TASK ITEM: The records below must be returned exactly, with every picture left out.

---------- RECORDS FOR PROCESSING

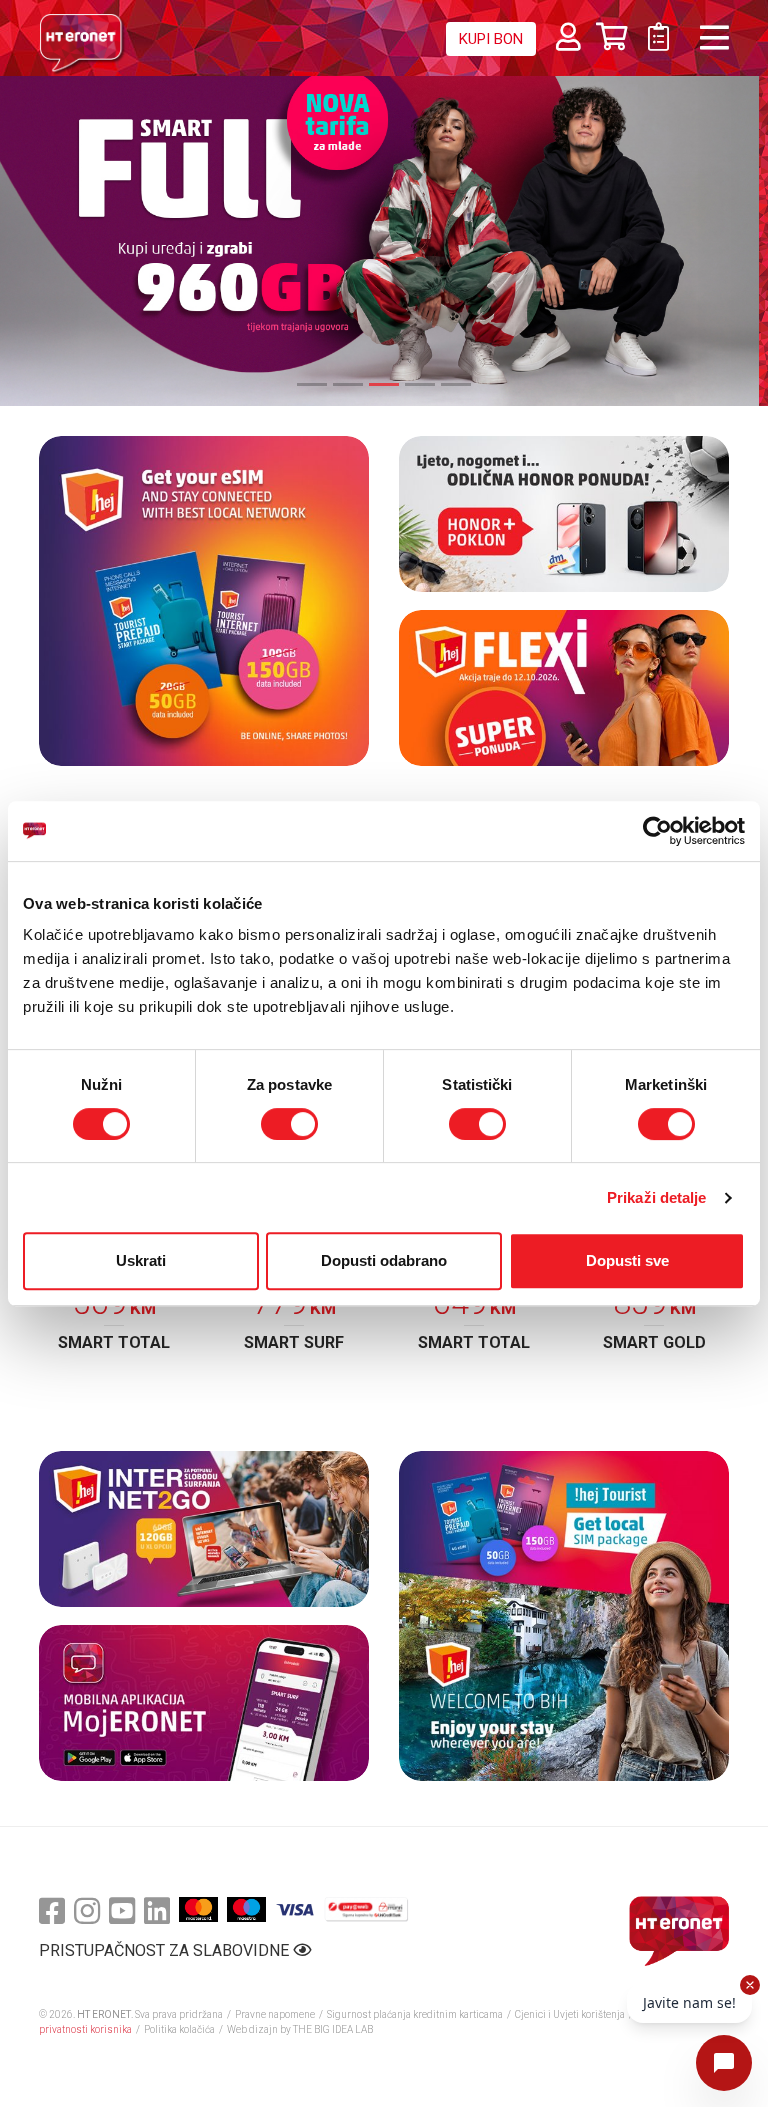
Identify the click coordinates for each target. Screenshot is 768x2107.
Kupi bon (491, 39)
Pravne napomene (275, 2014)
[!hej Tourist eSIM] (204, 601)
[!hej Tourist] (564, 1616)
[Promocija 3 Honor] (564, 514)
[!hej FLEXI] (564, 688)
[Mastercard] (198, 1909)
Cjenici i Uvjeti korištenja (570, 2014)
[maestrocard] (246, 1909)
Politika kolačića (179, 2029)
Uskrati (141, 1260)
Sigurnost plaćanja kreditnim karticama (416, 2014)
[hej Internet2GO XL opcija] (204, 1529)
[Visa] (295, 1909)
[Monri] (366, 1909)
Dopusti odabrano (384, 1260)
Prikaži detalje (657, 1197)
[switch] (289, 1124)
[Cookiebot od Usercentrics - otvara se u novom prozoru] (657, 831)
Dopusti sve (627, 1260)
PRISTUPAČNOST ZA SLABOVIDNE (166, 1950)
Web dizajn (252, 2029)
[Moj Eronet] (204, 1703)
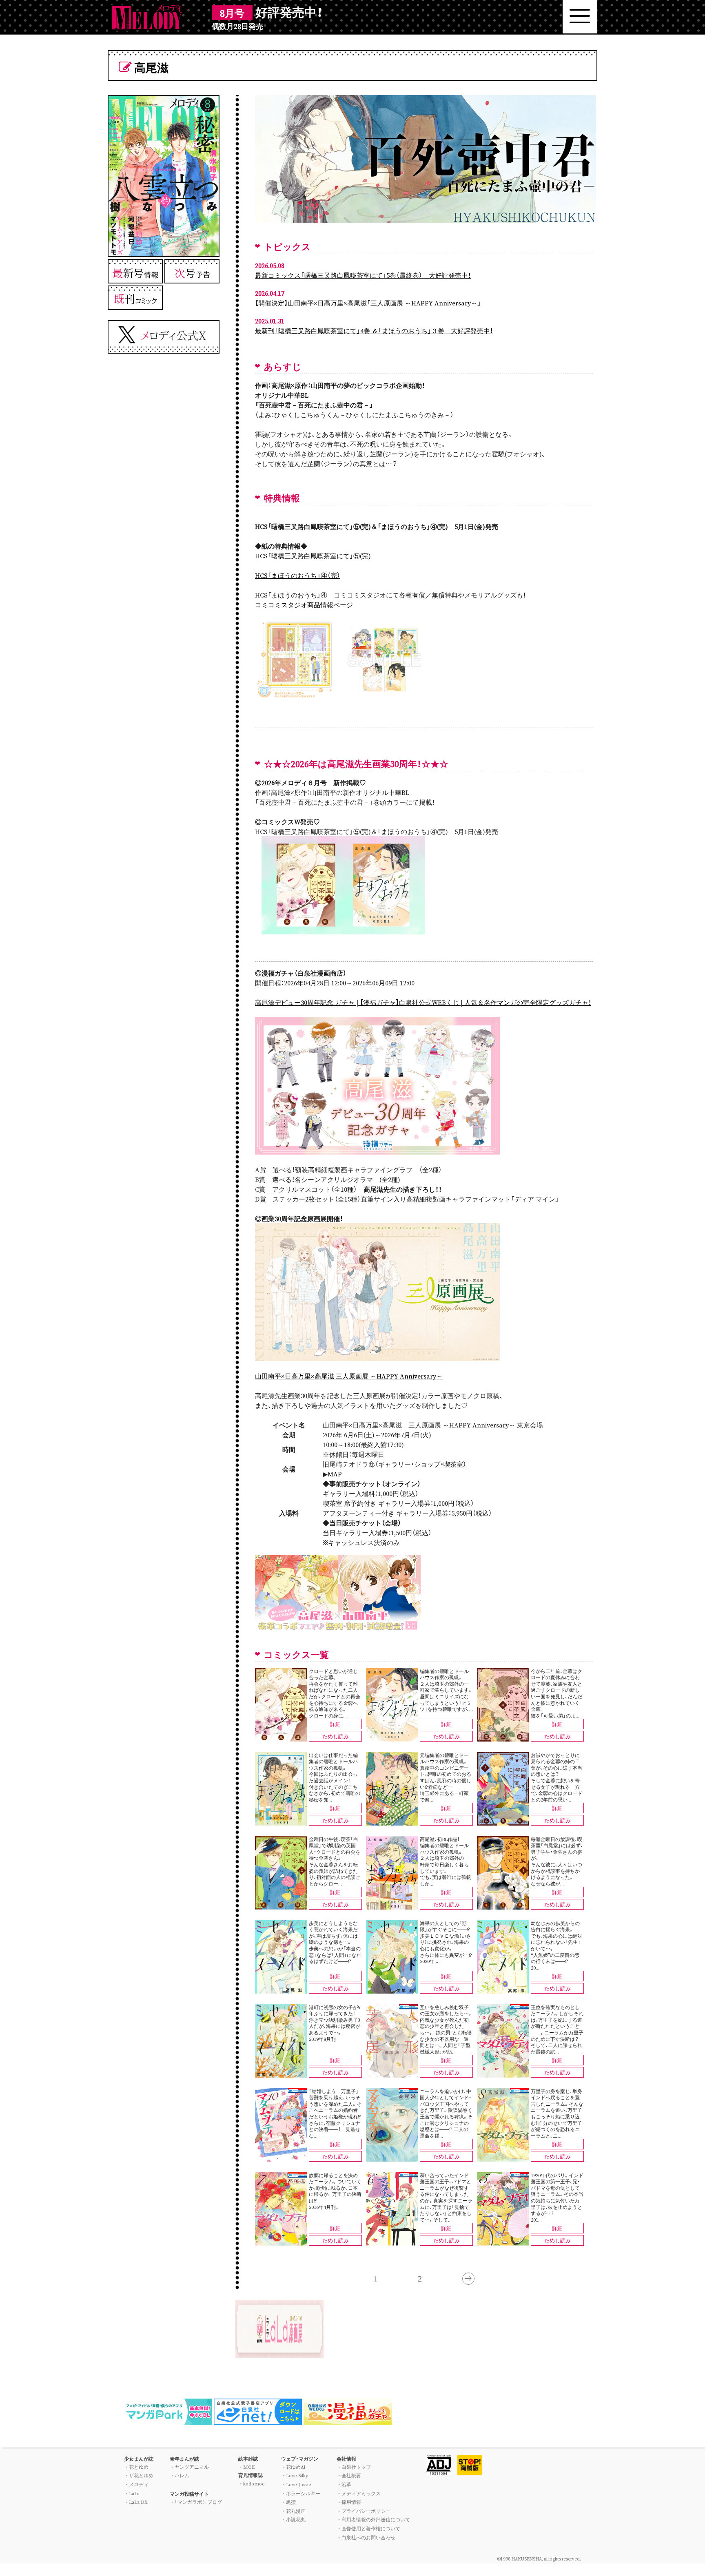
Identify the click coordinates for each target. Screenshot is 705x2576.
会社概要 (351, 2475)
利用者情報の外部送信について (375, 2519)
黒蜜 (291, 2501)
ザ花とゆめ (141, 2475)
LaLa (134, 2493)
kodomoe (254, 2483)
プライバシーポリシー (365, 2510)
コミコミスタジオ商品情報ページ (304, 604)
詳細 (335, 1724)
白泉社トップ (356, 2466)
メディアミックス (361, 2493)
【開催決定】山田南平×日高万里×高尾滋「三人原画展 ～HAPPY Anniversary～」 (368, 303)
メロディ (139, 2484)
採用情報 (351, 2501)
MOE (249, 2466)
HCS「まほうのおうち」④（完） (297, 575)
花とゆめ (139, 2466)
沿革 (346, 2484)
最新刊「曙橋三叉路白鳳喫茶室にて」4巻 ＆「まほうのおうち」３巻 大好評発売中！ (374, 330)
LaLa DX (138, 2501)
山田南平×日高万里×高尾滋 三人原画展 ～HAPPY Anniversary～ (349, 1376)
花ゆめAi (295, 2466)
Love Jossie (298, 2484)
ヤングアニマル (192, 2466)
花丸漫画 (296, 2510)
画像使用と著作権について (370, 2528)
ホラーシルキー (303, 2493)
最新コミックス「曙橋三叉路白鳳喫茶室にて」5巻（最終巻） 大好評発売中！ (363, 275)
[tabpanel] (352, 2329)
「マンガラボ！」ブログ (198, 2501)
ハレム (182, 2475)
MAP (335, 1473)
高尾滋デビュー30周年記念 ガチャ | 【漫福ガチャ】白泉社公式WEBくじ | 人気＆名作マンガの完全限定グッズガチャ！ (423, 1002)
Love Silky (297, 2475)
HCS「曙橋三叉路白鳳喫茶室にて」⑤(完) (313, 555)
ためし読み (335, 1736)
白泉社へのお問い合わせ (368, 2537)
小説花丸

--------------------

RESULT:
Identify the click coordinates for each target. Screenshot is 768x2107.
Kupi bon (491, 39)
Pravne napomene (275, 2014)
[!hej Tourist eSIM] (204, 601)
[!hej Tourist] (564, 1616)
[Promocija 3 Honor] (564, 514)
[!hej FLEXI] (564, 688)
[Mastercard] (198, 1909)
Cjenici i Uvjeti korištenja (570, 2014)
[maestrocard] (246, 1909)
Politika kolačića (179, 2029)
Uskrati (141, 1260)
Sigurnost plaćanja kreditnim karticama (416, 2014)
[hej Internet2GO XL opcija] (204, 1529)
[Visa] (295, 1909)
[Monri] (366, 1909)
Dopusti odabrano (384, 1260)
Prikaži detalje (657, 1197)
[switch] (289, 1124)
[Cookiebot od Usercentrics - otvara se u novom prozoru] (657, 831)
Dopusti sve (627, 1260)
PRISTUPAČNOST ZA SLABOVIDNE (166, 1950)
Web dizajn (252, 2029)
[Moj Eronet] (204, 1703)
Identify the click coordinates for each target. Screenshot is 705x2576.
会社概要 (351, 2475)
利用者情報の外部送信について (375, 2519)
黒蜜 (291, 2501)
ザ花とゆめ (141, 2475)
LaLa (134, 2493)
kodomoe (254, 2483)
プライバシーポリシー (365, 2510)
コミコミスタジオ商品情報ページ (304, 604)
詳細 (335, 1724)
白泉社トップ (356, 2466)
メディアミックス (361, 2493)
【開催決定】山田南平×日高万里×高尾滋「三人原画展 ～HAPPY Anniversary～」 (368, 303)
メロディ (139, 2484)
採用情報 (351, 2501)
MOE (249, 2466)
HCS「まほうのおうち」④（完） (297, 575)
花とゆめ (139, 2466)
沿革 (346, 2484)
最新刊「曙橋三叉路白鳳喫茶室にて」4巻 ＆「まほうのおうち」３巻 大好評発売中！ (374, 330)
LaLa DX (138, 2501)
山田南平×日高万里×高尾滋 三人原画展 ～HAPPY Anniversary～ (349, 1376)
花ゆめAi (295, 2466)
Love Jossie (298, 2484)
ヤングアニマル (192, 2466)
花丸漫画 (296, 2510)
画像使用と著作権について (370, 2528)
ホラーシルキー (303, 2493)
最新コミックス「曙橋三叉路白鳳喫茶室にて」5巻（最終巻） 大好評発売中！ (363, 275)
[tabpanel] (352, 2329)
「マンガラボ！」ブログ (198, 2501)
ハレム (182, 2475)
MAP (335, 1473)
高尾滋デビュー30周年記念 ガチャ | 【漫福ガチャ】白泉社公式WEBくじ | 人気＆名作マンガの完全限定グッズガチャ！ (423, 1002)
Love Silky (297, 2475)
HCS「曙橋三叉路白鳳喫茶室にて」⑤(完) (313, 555)
ためし読み (335, 1736)
白泉社へのお問い合わせ (368, 2537)
小説花丸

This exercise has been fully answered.